Turn the lines below, starting at the one containing "Where should I" and ending at the one containing "click(43, 80)", into a numbered list with blank lines omitted and the pictures left out.

start Record set

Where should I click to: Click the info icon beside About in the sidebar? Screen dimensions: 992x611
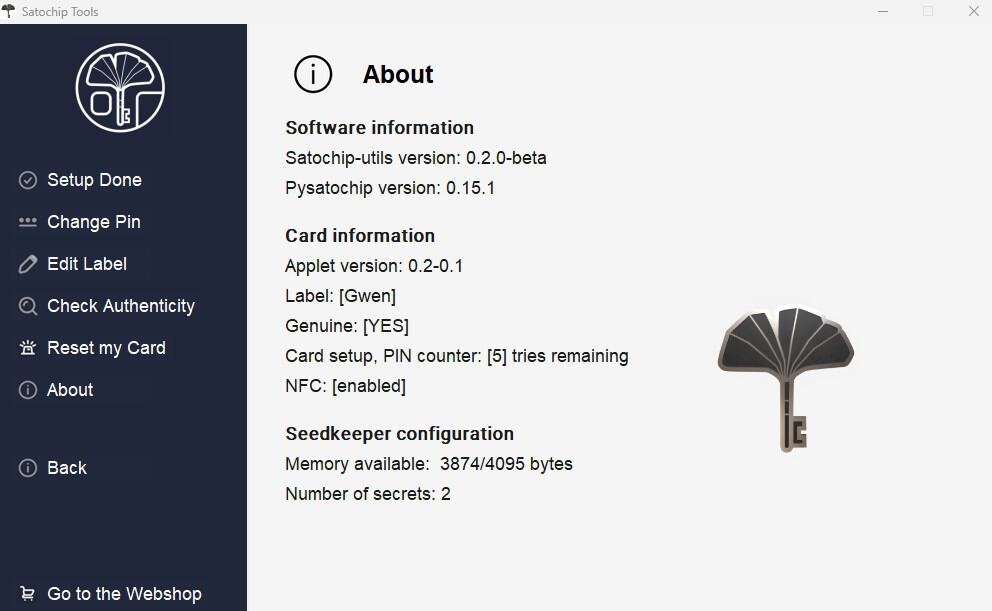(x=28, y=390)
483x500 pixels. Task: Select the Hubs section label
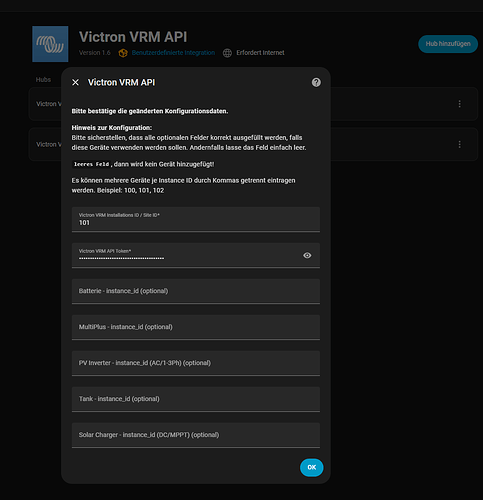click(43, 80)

end Record set
start Record set

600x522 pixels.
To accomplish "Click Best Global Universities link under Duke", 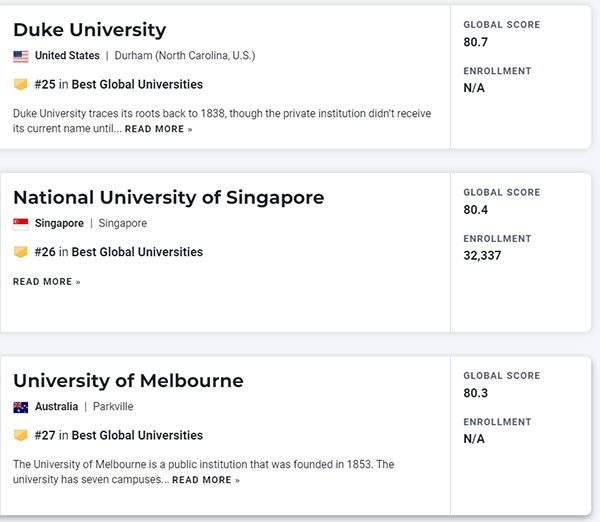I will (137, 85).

end Record set

# [Exercise response]
1. Where should I click to: Click the info icon beside About in the sidebar? Screen dimensions: 992x611
2. (x=28, y=390)
3. 483x500 pixels. Task: Select the Hubs section label
4. click(43, 80)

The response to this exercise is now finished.